Everything we learn is based on the principle of action/reaction or cause/effect or more important in this context, behaviour/consequence. A behaviour that is repeated over and over with no negative consequence becomes a habit.
It influences their communication and language because these inappropriate behaviours are positively reinforced with a positive consequence so they will become a habit.
It sounds complicated but here is an example: A child speaks badly to the phone — yet he gets what he wants, so the consequence is positive — so the inappropriate behaviour is reinforced and maintained — it becomes a habit — the child learns to speak rudely in order to obtain something from his phone as well from his parents as well from other people.
Result: his social skills development is affected.
How important is it for children to learn to say ‘Thank you’ and ‘Please’ even if it is to a digital entity? Why?
It is extremely important as these are the basic social skills that help an individual be socially aware of others and interact with them.
Through pretend and imaginary play, children learn these skills. When they play with dolls, they may make them say, ‘Thank you’ and ‘Please’ to each other. So why not reinforce the use of these pragmatic and social skills while talking to electronic devices?
It is extremely important to reinforce the use of these words towards everyone, with no distinction. Only in this way will they learn to be individuals who are socially aware and be able to behave appropriately everywhere.
If we allow a child to kick his toys, he may repeat the same behaviour with his peers one day. Why should we even allow and tolerate rudeness and unkindness in our children?
Should parents be monitoring this interaction?
I strongly suggest that parents monitor this interaction. It may seem funny to be rude to our phone but it is not socially acceptable. If we monitor our children and promptly address this behaviour when it occurs, it will gradually decrease.
For example, we could take the phone away from them when we hear rude language. This will help reduce the occurrence of an inappropriate behaviour (rude talk) and reinforce appropriate manners (talking nicely to others — whether to a digital assistant or people).
If parents are cavalier in their attitude to communication, even if talking to digital assistants, do children pick up that attitude?
Of course. Children copy what adults do. They observe their parents and repeat what they see, through a process called ‘vicarious learning’.

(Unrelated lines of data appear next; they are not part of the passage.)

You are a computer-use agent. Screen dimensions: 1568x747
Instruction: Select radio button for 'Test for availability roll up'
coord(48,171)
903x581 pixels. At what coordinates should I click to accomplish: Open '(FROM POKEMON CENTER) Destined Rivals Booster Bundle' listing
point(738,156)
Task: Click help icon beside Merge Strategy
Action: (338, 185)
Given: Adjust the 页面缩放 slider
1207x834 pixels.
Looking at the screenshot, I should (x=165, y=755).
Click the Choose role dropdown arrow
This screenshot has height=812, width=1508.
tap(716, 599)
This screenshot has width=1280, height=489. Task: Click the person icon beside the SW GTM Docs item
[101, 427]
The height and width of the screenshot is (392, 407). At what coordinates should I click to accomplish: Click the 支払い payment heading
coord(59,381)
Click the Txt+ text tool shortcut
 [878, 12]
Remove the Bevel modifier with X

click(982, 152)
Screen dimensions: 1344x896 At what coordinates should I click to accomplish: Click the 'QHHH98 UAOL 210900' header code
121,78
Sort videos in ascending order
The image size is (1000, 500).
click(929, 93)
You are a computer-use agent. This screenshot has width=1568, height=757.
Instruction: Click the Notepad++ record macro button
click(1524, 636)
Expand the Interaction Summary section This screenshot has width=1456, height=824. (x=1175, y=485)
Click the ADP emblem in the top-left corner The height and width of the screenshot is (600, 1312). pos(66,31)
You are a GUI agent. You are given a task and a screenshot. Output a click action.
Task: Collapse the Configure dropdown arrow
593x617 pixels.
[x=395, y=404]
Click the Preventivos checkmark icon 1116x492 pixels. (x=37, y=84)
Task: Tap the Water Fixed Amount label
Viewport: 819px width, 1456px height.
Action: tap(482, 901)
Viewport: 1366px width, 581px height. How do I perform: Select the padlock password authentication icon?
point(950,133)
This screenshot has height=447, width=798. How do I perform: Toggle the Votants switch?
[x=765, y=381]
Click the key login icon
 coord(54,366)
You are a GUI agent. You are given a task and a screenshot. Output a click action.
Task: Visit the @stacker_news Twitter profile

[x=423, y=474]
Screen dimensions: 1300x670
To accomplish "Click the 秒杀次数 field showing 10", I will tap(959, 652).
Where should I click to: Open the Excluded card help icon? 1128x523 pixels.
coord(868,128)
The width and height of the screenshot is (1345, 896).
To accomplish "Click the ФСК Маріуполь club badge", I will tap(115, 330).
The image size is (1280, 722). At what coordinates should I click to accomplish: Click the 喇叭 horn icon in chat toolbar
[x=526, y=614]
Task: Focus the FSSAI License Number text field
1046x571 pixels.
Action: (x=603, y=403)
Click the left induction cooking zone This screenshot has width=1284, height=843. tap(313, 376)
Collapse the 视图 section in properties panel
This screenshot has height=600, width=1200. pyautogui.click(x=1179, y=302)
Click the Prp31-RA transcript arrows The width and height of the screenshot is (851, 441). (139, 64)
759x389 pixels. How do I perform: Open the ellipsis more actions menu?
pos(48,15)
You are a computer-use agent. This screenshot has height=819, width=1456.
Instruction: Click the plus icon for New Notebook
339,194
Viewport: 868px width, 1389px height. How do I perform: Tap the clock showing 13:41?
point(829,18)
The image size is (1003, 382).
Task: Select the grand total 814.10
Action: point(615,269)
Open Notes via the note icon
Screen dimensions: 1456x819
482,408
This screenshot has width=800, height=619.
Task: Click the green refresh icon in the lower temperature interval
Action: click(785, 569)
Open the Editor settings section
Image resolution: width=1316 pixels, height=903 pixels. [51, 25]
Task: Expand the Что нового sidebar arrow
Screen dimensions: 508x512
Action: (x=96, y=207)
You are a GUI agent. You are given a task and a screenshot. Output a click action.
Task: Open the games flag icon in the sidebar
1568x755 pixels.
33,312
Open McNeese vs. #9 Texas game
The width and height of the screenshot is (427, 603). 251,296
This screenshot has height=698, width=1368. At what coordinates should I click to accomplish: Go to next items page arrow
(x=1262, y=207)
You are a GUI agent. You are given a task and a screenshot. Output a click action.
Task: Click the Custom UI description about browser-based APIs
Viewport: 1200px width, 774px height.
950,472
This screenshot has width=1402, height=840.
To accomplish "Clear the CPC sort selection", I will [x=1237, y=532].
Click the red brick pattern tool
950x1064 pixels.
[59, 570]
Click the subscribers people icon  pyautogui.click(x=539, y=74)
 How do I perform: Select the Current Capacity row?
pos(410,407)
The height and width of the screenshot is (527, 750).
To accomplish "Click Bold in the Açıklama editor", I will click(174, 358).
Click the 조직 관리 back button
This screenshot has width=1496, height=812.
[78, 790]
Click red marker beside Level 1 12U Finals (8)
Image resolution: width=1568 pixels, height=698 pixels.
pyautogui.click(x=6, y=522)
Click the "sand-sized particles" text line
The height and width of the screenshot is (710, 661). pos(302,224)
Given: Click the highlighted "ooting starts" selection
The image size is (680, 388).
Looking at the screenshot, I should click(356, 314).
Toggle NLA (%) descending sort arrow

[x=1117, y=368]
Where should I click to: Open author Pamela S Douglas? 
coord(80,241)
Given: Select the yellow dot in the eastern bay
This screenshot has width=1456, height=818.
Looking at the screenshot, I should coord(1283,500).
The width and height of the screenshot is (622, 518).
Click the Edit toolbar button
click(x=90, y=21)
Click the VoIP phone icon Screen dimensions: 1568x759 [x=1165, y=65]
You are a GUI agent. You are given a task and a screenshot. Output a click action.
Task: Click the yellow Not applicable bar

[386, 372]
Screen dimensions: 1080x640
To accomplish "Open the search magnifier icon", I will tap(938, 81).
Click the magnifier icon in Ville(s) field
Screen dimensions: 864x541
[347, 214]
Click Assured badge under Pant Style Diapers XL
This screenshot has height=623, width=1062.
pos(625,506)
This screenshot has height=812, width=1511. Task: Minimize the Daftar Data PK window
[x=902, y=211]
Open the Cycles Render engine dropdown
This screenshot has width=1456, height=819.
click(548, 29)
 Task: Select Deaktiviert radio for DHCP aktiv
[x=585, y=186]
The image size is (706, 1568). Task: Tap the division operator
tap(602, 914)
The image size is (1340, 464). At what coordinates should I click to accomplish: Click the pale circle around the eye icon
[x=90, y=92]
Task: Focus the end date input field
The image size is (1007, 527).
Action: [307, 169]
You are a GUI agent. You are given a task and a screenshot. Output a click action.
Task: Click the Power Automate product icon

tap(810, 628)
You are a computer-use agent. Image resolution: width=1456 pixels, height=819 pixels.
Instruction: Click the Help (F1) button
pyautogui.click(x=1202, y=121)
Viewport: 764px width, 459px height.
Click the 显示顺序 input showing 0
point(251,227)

So it is important for parents to be role models in everything they do.
Does digital communication etiquette deserve the seriousness that human conversations do?
Yes, it does. Historically, we live in a time in which the difference between real and virtual is not so clear and marked anymore. This is scary but being kind to a device doesn’t contribute to this non-differentiation. Being kind to a device is important simply because being rude towards living beings is as inappropriate as being rude towards things.
It is important to inculcate good habits and behaviours in interactions, especially for children, since their ability to differentiate between the virtual and real is less clear.
Courtesy is non-negotiable
Dr Rajshree Singhania, Neurodevelopmental Paediatrician, Singhania Children’s Clinic and Therapy Centre said:
“Children need to be taught etiquette, period. It is not just how they talk to digital assistants but also to humans — housemaids, houseboys and those who cannot retaliate.
“I have seen children being rude to their house help, peers and siblings. Certainly, being able to talk rudely to those who cannot answer back, not just electronic assistants but also people, will colour their behaviour towards others.
“If parents and adults are cavalier in their attitude to those serving us, be it digital entities or human beings, children will pick up that outlook.
“Teaching respect for all humans, particularly those who assist us, is essential in bringing up children in order to make them polite citizens — polite not out of fear but out of respect and kindness.
“Parents should certainly monitor how children talk to assistants digital or otherwise. But most of all, parents should be good role models themselves.”